Startups give their employees equity because it helps align incentives & drives increased performance + commitment.
The exact same thing happens when you give your users equity.
Even if it is $100, it gives your users the chance to say “I own a piece of this product that I absolutely love.” This drives increased usage. This drives increased word of mouth referrals. This creates a deeper moat within your most loyal fans.
Here’s everything you need to know about the most important piece of your growth strategy, that you’re likely missing.
What are some good examples of companies that have raised a Community Round?
75% of them were already customers, and within 9 days they reached over $23,000,000 in reservations.
Why did they raise a Community Round?
"It's aligned with our mission and brand to give customers ownership and be part of our success. Most of our growth is word of mouth. We felt that ownership would supercharge that." - Immad Akhund, CEO @ Mercury
Mercury had already raised over $120M with their Series B, the key reason they went forward with their Community Round wasn’t to raise more funds but to supercharge their word of mouth growth.
Again, after raising their Series B, Replit (an online programming environment) launched their Community Round by announcing it at their very first annual conference.
Their goal was to allow their most engaged superfans to have first shot at the allocation. They ended up raising millions within an hour, and a total of $5,439,225 from 2,647 investors.
Why did they raise a Community Round?
"Users are waking up to the fact that they should be part of the upside. It's clear to me that the future of the internet lies in community ownership. And any startup that wants to align their incentives with that of their users should consider a community round!" - Amjad Masad, CEO @ Replit
Other major Community Rounds include:
Levels raising $5M from 1.4k investors
Synthesis raising $3M from 1k investors
Substack raising $7.8M from 6.7k investors (my personal favorite 😍)
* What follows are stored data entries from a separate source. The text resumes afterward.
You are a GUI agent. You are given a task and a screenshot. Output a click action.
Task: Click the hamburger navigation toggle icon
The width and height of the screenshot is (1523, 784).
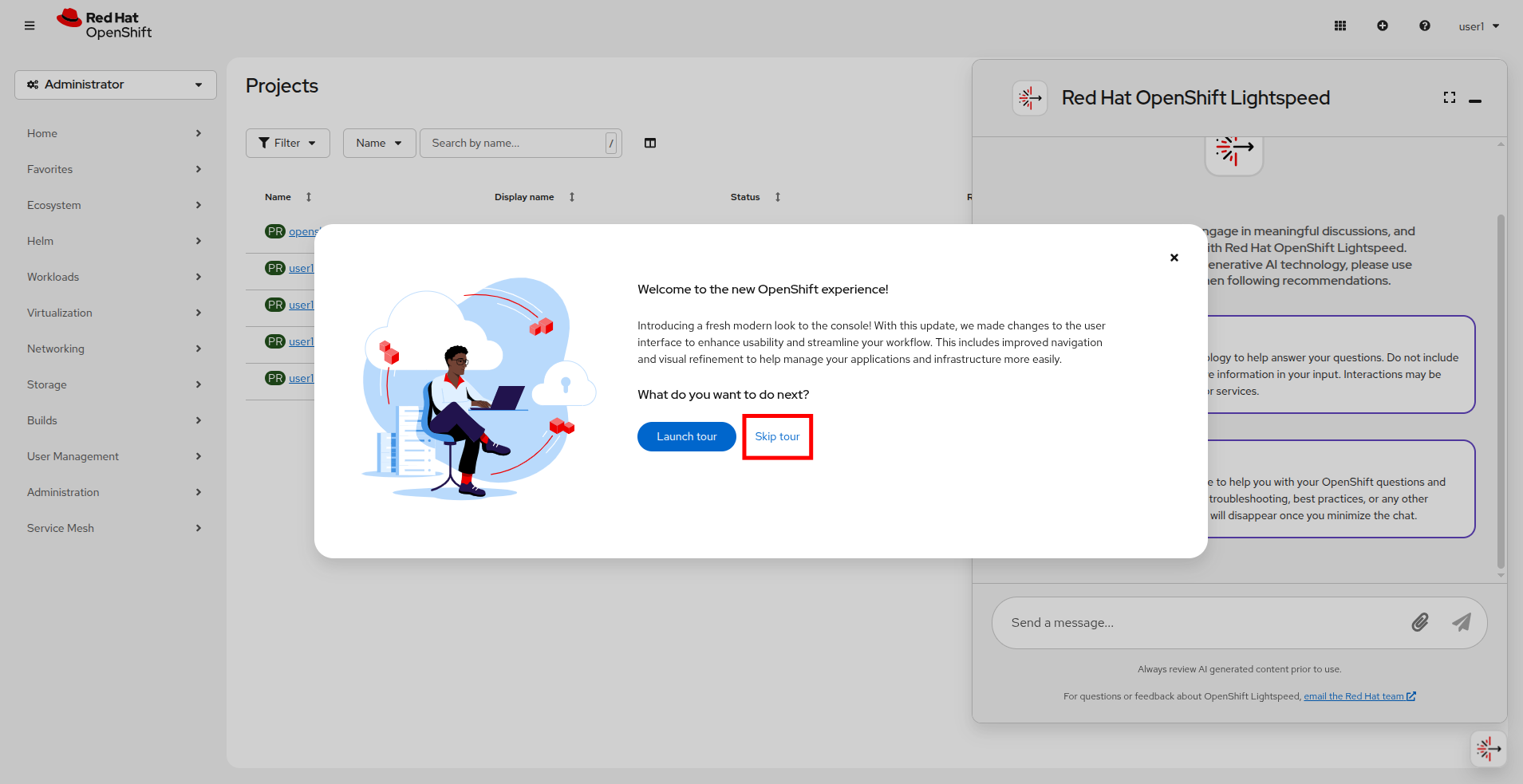click(30, 26)
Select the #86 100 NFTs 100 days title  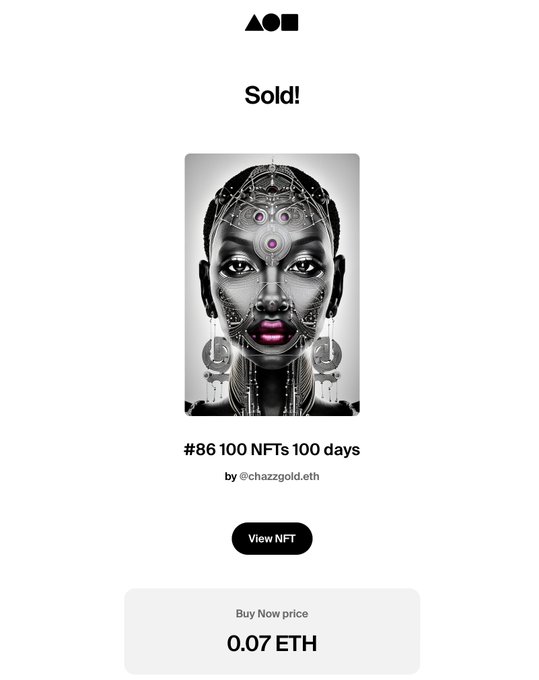pyautogui.click(x=272, y=449)
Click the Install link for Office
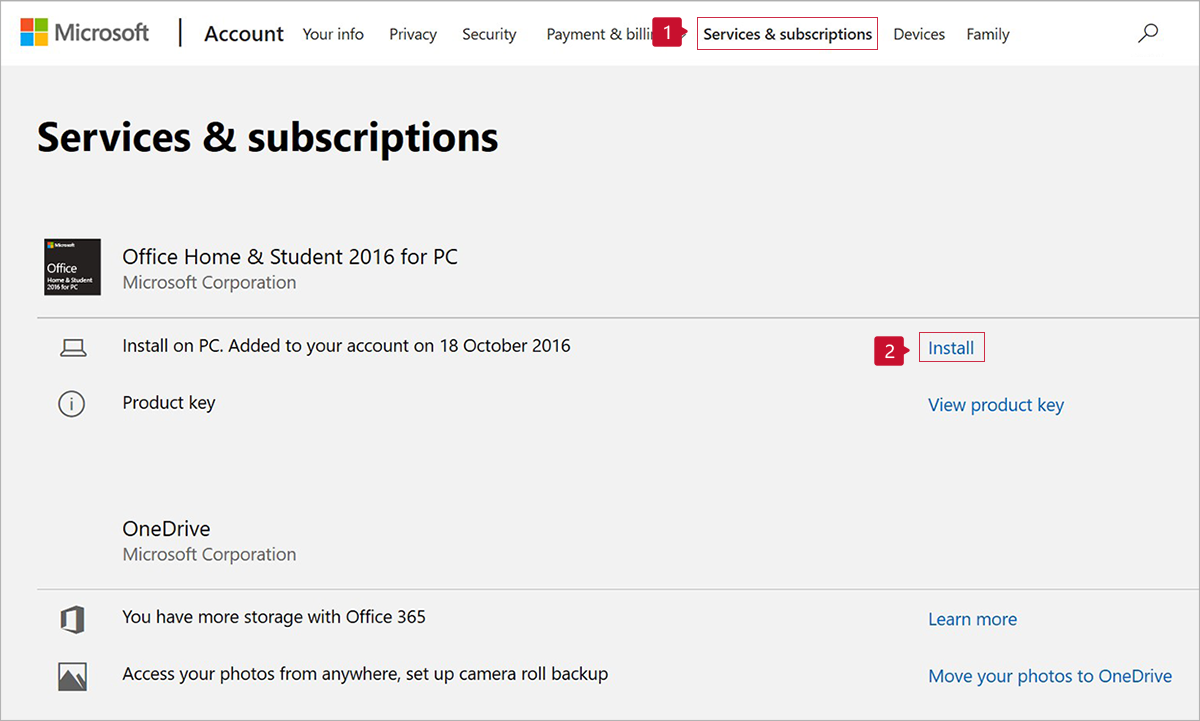1200x721 pixels. [951, 348]

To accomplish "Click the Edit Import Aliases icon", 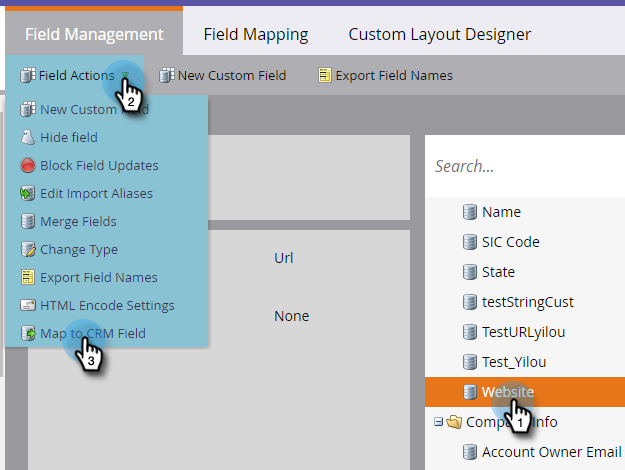I will click(x=28, y=193).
Immersed raising $9M from 3.3k investors
Wefunder themselves raising $19.4M from 6.6k investors
Who should (and shouldn’t) raise a Community Round?
The primary reason you should be raising a Community Round isn’t actually to raise funds, but to allow your most passionate followers to become owners in your company … at really excellent terms.
This should be at the core of your strategy.
This means that the best time to raise the round is when you have a product that is already built, and superfans who love the product.
Mercury raising as a random bank that no one had ever heard of, likely wouldn’t have preformed as well. The hardest time to raise a Community Round is when you don’t already have users or at least “some” kind of community base.
When you raise the round, in addition to launching to your own community, you will gain distribution by getting placement on the Wefunder platform.
The products that receive the most rewards from this distribution are usually consumer focused or have a really broad appeal. If you’re an obscure B2B enterprise tool, this likely wont be super helpful.
This distribution was extremely impactful for Levels because everyone (who is into the wellness space) could use their Continuous Glucose Monitor.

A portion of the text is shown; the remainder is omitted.